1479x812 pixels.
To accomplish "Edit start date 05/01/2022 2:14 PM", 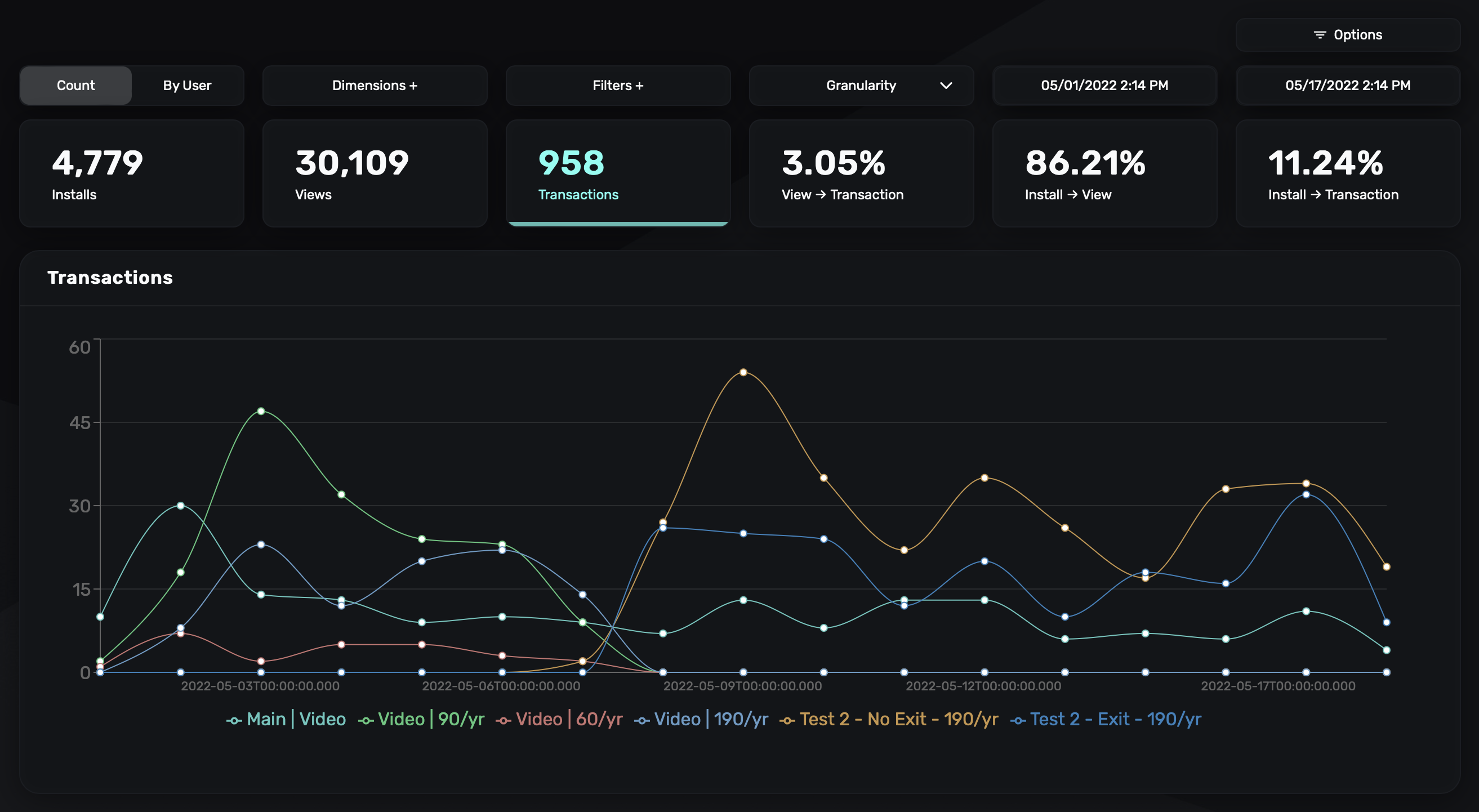I will coord(1104,86).
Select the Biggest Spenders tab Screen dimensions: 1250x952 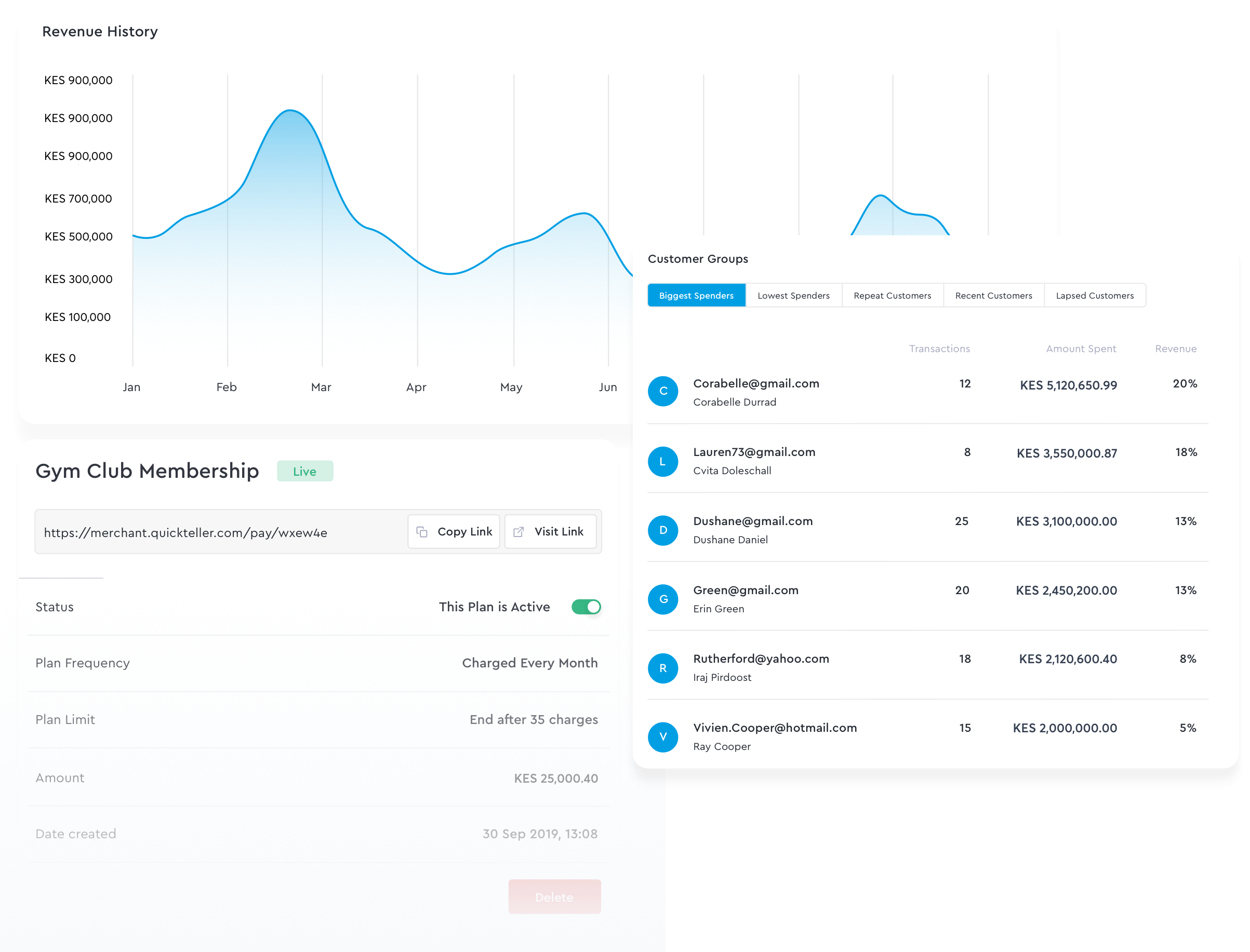696,295
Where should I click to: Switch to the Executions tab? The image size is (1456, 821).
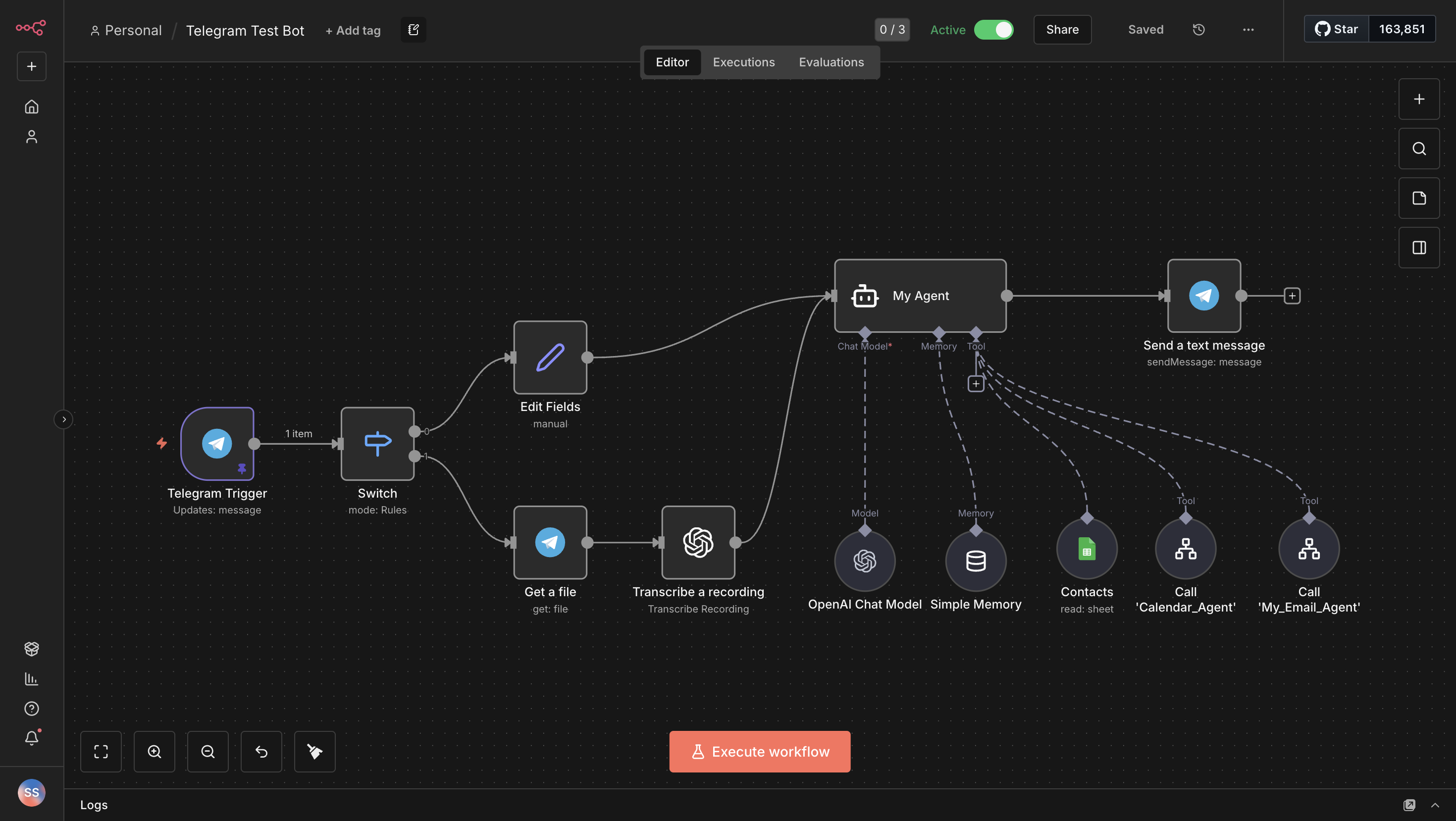[x=743, y=62]
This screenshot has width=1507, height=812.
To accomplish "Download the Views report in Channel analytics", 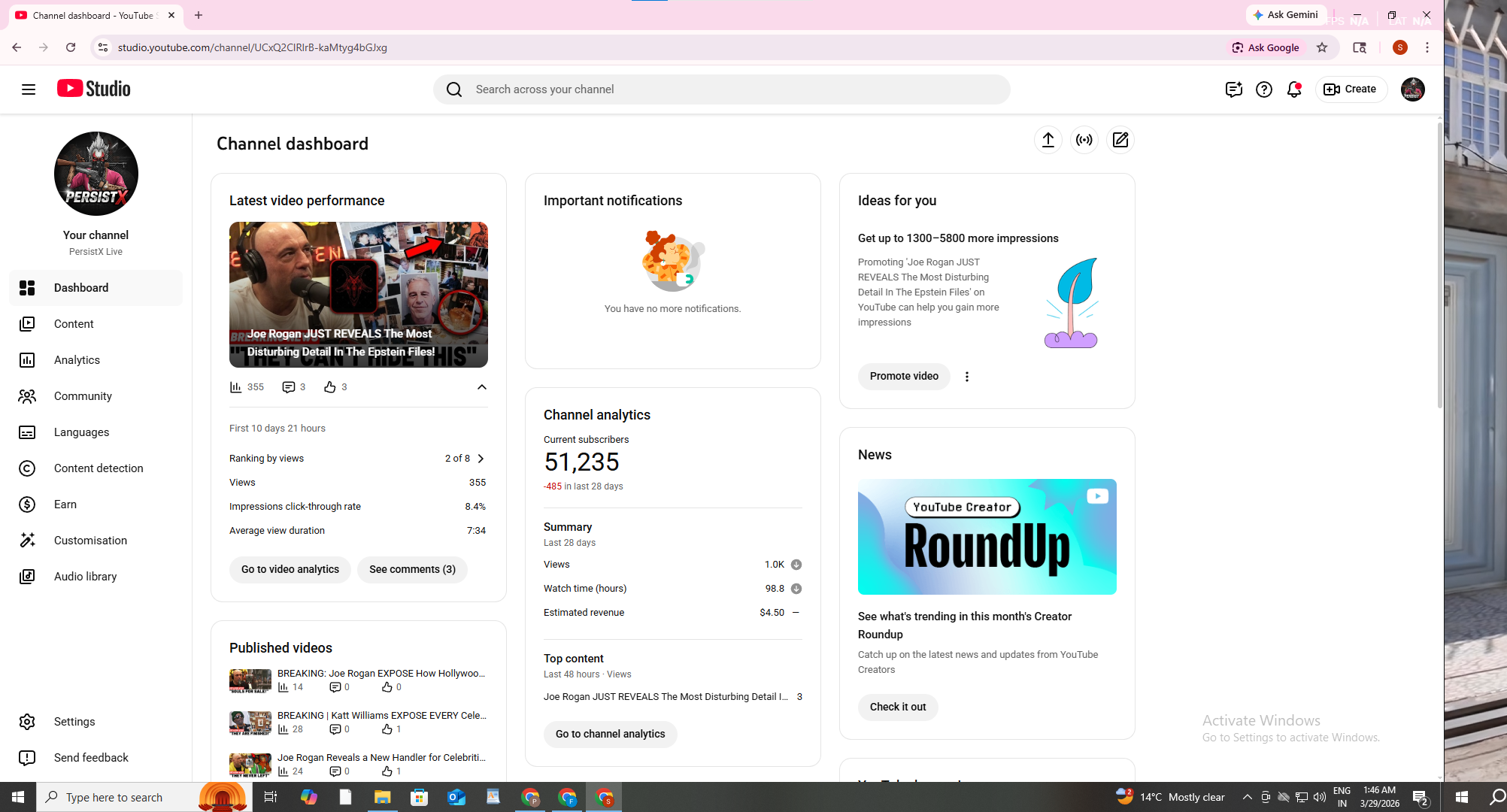I will point(796,565).
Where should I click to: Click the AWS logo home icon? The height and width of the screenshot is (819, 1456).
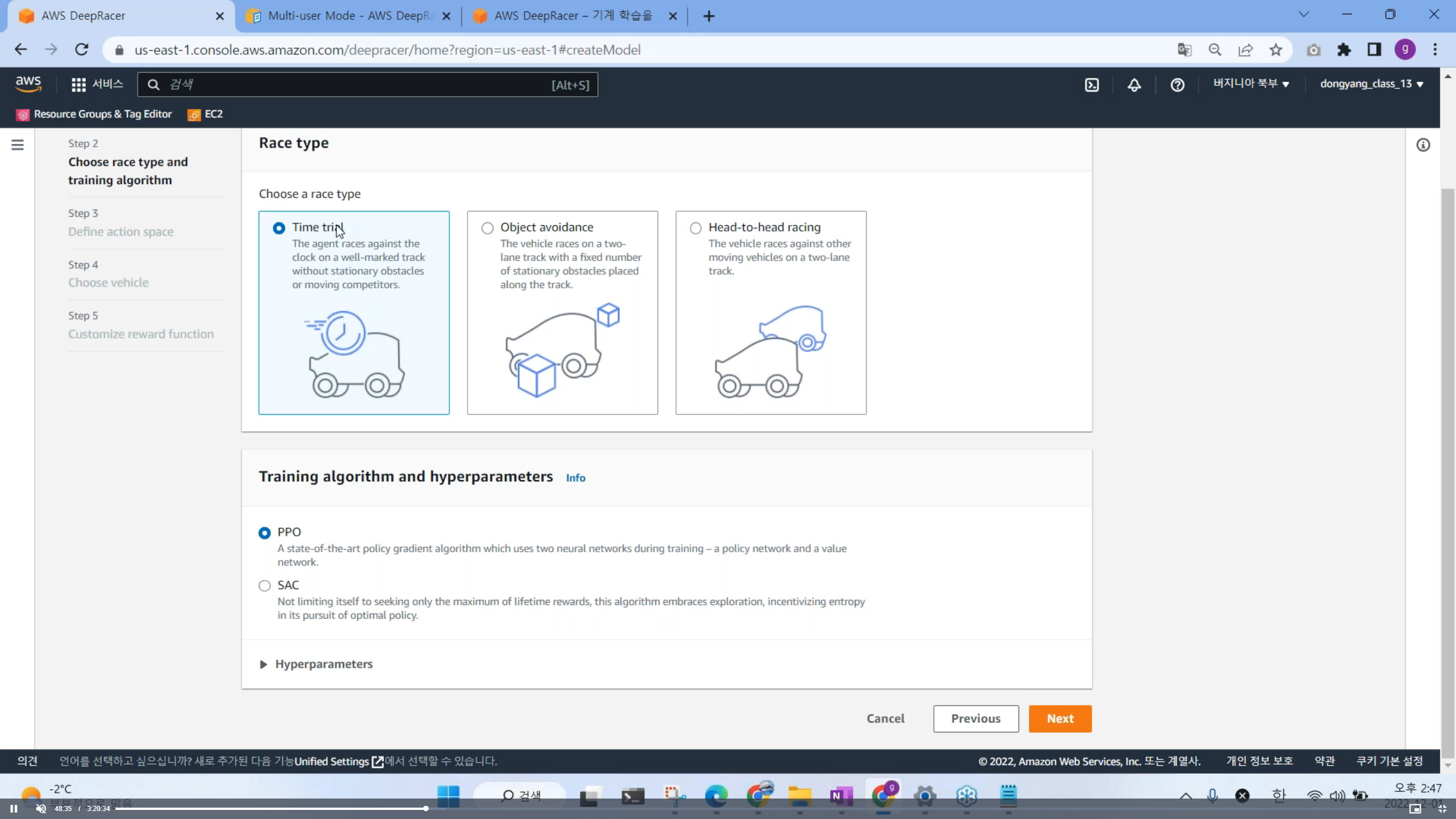coord(28,84)
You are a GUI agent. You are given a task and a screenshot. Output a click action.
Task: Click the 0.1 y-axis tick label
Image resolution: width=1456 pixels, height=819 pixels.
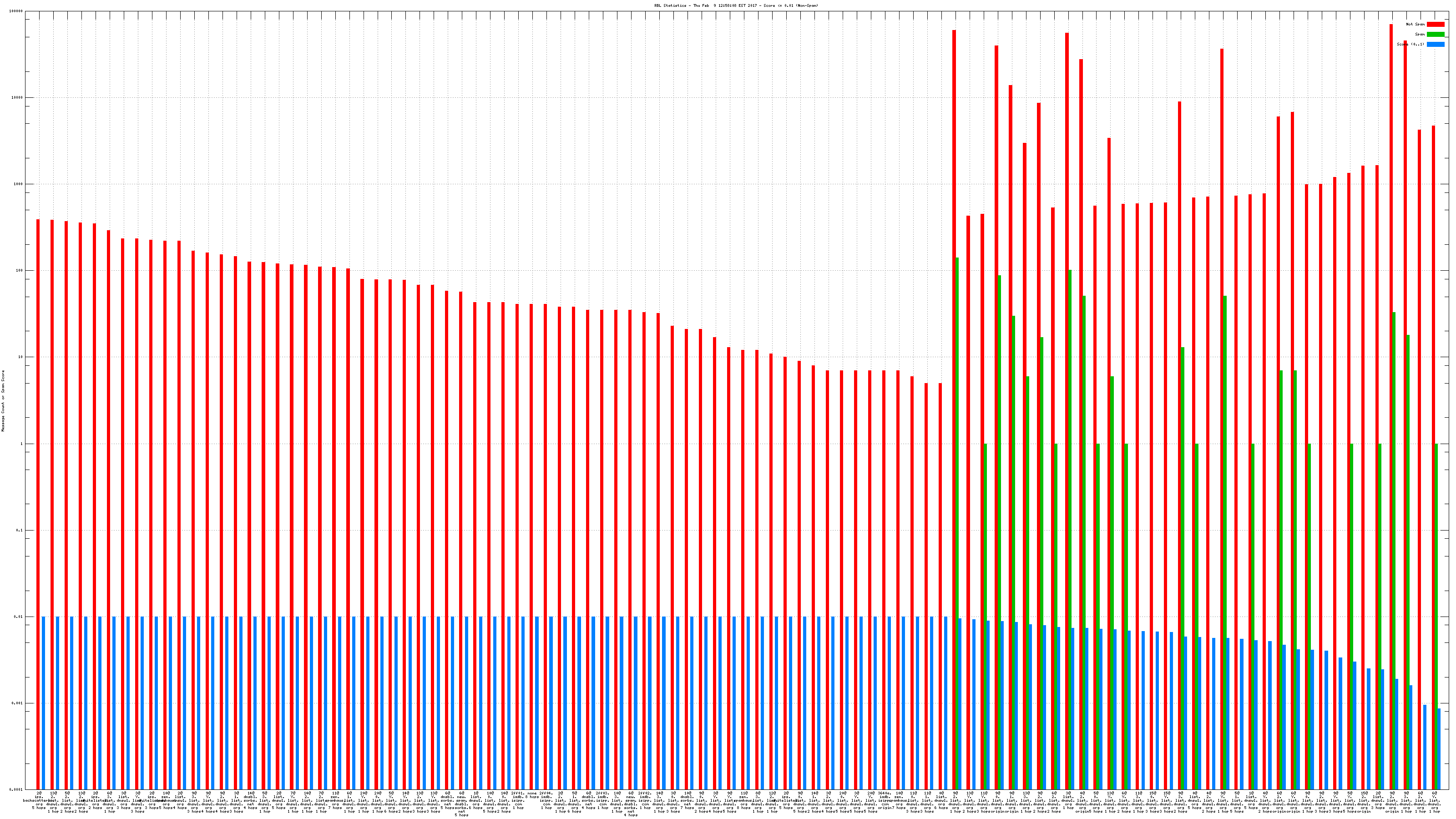pyautogui.click(x=20, y=530)
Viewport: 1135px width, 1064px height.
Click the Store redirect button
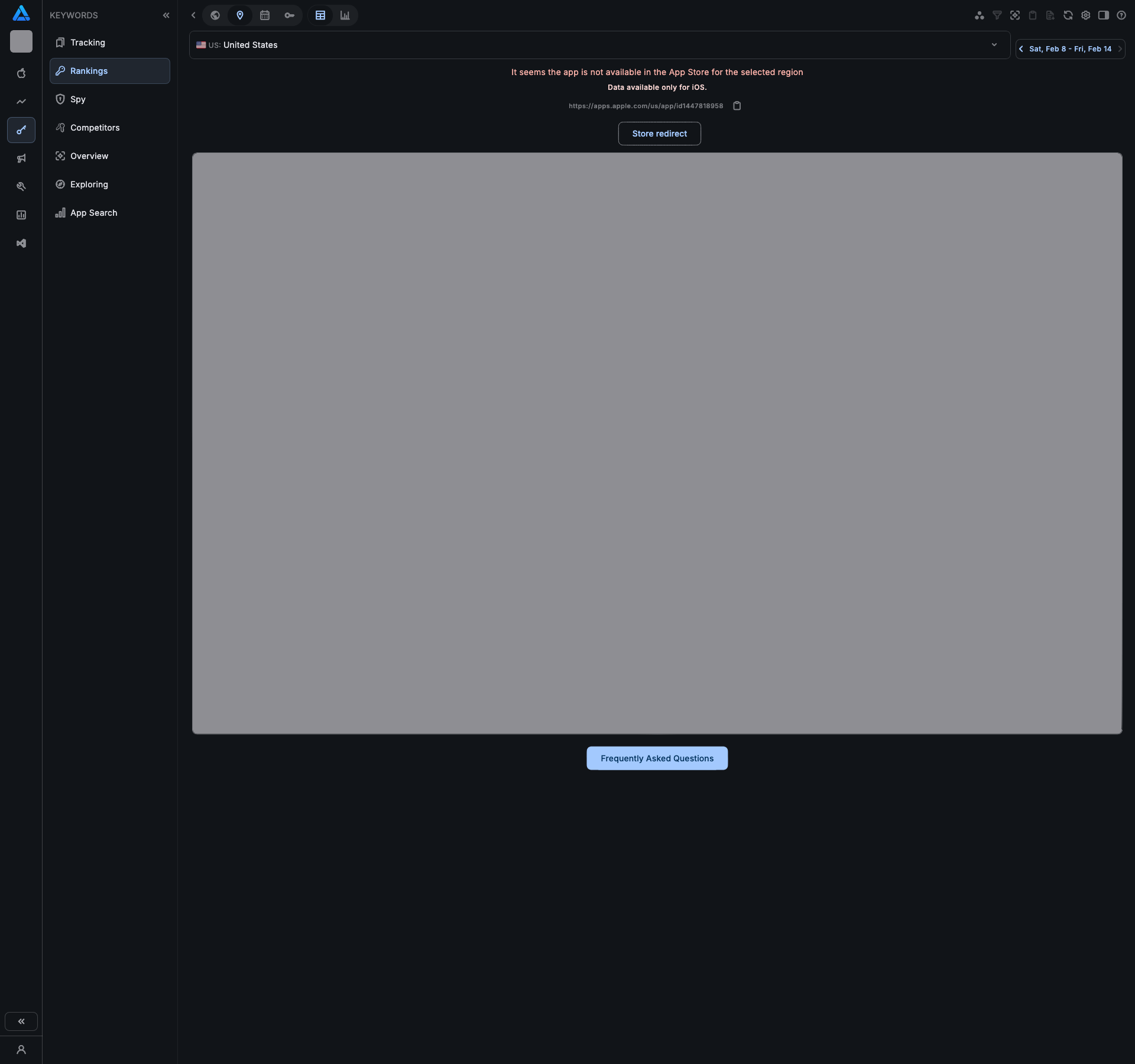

Your task: Output the line containing "Image resolution: width=1456" along with every line after it to the end of the material, exactly as written, but without pictures.

Written response:
Image resolution: width=1456 pixels, height=819 pixels.
pyautogui.click(x=20, y=530)
Viewport: 1135px width, 1064px height.
Click the Store redirect button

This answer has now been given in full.